Because of the general and me,
it ended up with no walls in back.
All the houses on the street
I moved with a brusque gesture,
and it,
the fifth antiterrestrial element,
would have liked to move the other part
of the walls
of the street,
and it, the fifth,
would have liked to move the other part
of the street . . .
but the general clapped
my left shoulder
so I had no more walls in back of me;
it, the fifth,
could not imagine I was not in front of it,
but I simply walked the street
with the general in back of me.
That’s how I could move all its walls from behind,
moving a Wall means
the death of the fifth element.
It fell, emaciated,
nothing in back of him,
noiseless
and orange.
It fell as though it had not been.
I moved its walls.
I moved its Wall.
X.
Tired, mired, perspired,
we walked with the general
through the soldiers.
They looked at us
and could not believe we had won.
They looked at us, the general
and me,
ready to fight.
They could not imagine our victory.
They could not believe
there was nothing left to fight for.
Their disbelief
wore on the general.
But the general, for some time,
like a wing of cinders hung
delicate,
from my spine.
XI.
Above me there was a voice:
– Beloved child,
you have square hands,
unstained by blood!
The Heart’s Battle Against Blood
I.
I have no sky. What is far from me
am I, black, interior.
My sky is made of black flesh.
Buried sky.
I have no field. Its edges are burned.
It rises up like a palm
that claws its fingers together, into a fist.

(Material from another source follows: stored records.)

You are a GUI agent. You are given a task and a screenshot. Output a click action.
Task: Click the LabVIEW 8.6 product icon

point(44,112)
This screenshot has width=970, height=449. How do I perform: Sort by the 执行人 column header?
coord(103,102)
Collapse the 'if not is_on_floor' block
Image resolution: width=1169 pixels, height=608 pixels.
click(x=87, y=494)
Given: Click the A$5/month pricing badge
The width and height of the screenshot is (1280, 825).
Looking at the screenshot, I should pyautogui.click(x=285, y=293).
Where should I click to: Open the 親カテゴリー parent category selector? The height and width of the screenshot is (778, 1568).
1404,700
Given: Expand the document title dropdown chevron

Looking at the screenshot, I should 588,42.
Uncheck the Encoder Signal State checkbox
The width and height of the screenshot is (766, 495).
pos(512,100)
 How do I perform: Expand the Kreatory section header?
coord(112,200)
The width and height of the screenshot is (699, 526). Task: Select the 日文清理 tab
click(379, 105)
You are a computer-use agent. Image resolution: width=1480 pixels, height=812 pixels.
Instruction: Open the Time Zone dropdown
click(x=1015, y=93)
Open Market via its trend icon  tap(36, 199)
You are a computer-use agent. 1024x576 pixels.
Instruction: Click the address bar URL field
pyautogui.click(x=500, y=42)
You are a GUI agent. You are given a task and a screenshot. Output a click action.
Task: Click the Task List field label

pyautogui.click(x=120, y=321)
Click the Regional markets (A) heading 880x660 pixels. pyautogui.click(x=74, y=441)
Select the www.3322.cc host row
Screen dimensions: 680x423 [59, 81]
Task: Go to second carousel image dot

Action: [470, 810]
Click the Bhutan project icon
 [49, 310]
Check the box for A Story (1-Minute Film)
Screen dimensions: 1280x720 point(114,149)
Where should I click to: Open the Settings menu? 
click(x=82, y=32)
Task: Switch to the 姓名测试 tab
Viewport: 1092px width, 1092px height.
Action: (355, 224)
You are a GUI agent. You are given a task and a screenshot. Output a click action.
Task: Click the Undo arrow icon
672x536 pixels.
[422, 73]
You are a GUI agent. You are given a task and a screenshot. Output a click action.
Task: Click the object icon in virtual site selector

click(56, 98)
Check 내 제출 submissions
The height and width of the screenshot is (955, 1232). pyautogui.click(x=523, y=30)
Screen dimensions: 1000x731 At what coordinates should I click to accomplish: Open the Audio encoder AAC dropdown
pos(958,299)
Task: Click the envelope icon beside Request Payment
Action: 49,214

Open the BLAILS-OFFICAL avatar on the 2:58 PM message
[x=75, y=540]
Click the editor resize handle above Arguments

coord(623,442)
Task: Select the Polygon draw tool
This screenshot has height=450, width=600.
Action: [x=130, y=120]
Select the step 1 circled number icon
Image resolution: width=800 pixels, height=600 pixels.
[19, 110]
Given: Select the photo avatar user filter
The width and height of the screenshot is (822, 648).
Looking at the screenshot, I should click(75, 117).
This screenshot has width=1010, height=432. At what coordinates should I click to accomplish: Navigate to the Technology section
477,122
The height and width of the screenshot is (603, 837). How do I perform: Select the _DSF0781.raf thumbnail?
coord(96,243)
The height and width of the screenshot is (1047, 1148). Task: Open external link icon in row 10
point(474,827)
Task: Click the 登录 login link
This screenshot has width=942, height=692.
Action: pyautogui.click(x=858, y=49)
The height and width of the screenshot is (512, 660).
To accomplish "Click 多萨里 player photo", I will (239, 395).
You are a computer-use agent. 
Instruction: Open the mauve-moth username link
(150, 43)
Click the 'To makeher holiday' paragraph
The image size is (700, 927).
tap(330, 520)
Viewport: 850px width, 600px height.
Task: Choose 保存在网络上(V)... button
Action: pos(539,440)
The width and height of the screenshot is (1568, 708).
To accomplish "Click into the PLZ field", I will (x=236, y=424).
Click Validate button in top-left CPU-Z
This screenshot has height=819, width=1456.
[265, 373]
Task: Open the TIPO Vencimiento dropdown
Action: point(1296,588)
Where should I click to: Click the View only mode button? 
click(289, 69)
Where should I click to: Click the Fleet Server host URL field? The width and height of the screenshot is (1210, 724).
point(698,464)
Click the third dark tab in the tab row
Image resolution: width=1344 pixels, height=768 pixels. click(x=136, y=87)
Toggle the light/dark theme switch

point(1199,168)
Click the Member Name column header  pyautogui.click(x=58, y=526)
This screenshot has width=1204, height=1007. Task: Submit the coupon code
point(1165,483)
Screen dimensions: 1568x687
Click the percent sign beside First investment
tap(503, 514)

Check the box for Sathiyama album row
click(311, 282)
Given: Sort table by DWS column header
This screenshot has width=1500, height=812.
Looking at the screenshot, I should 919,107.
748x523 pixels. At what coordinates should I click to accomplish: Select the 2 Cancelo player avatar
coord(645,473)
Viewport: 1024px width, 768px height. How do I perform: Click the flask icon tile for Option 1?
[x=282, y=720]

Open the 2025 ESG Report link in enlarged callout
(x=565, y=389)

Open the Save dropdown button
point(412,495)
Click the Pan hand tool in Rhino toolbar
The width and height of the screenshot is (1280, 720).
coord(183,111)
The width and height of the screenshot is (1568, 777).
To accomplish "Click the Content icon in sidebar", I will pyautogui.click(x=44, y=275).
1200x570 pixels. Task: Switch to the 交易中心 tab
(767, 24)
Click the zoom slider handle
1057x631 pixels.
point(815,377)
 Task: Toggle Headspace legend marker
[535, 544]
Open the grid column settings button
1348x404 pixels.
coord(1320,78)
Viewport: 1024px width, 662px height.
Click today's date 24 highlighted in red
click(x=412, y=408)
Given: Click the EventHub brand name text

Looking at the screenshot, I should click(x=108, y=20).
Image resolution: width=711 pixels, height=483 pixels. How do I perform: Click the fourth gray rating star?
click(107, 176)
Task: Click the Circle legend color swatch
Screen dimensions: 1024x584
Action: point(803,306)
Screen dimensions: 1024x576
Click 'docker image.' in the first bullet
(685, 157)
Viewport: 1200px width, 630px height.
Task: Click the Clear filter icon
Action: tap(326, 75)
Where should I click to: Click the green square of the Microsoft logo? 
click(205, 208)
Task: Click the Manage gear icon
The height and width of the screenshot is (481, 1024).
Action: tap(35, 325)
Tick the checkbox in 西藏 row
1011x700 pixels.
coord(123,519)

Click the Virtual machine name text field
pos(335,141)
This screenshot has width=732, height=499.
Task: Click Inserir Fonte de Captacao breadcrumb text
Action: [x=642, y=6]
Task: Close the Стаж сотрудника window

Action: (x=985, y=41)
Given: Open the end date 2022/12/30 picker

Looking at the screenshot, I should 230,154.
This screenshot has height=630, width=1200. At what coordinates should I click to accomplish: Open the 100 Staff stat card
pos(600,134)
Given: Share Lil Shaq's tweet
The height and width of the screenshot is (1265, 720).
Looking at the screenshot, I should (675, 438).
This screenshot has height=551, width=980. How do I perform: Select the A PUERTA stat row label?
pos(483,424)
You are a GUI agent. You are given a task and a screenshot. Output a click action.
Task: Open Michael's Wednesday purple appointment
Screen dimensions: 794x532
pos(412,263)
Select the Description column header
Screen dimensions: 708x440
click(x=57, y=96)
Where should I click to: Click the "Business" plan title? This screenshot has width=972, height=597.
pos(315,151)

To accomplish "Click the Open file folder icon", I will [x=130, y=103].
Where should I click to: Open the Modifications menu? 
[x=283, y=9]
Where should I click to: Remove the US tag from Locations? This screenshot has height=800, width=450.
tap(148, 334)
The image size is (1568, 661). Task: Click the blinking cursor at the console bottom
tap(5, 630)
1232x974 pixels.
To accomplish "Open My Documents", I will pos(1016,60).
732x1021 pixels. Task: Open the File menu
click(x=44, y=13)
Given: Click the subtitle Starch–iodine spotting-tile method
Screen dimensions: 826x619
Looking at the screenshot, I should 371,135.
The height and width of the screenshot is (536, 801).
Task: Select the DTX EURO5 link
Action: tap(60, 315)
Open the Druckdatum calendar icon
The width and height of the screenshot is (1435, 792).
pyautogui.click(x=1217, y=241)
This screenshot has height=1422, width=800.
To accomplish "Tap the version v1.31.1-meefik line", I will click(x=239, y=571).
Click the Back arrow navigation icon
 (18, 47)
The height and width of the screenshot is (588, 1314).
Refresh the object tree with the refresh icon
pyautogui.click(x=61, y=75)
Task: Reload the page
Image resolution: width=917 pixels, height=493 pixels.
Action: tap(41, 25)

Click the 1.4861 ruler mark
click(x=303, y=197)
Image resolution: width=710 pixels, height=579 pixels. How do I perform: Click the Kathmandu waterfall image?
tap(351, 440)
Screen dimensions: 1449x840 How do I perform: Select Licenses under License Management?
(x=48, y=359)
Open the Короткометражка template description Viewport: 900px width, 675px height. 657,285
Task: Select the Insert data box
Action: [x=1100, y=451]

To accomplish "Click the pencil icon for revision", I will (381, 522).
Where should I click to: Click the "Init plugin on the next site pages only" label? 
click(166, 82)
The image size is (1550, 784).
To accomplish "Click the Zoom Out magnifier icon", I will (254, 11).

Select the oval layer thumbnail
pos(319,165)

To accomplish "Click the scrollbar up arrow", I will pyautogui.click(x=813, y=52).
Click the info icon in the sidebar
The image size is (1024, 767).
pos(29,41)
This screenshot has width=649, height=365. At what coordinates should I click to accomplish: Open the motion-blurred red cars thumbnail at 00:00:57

I have only enough space for space to go numb
around me.
I inflate and deflate.
I inflate with foreignness
and deflate from loneliness.
I cannot advance.
The distance from me to me
is covered with death.
It abates,
the sensation of leaving yourself.
I am the one who guards the door
in case I try to run away.
II.
Blood comes in the dark
bearing illogical news, – cry
for it, O eye rolled back,
O ice, tip of the stalagmite.
So I suffocate in nuances –
angels, run unraveled over waters,
Byzantium, your wood is broken, brothers
on the mother’s side, foreign on the father’s.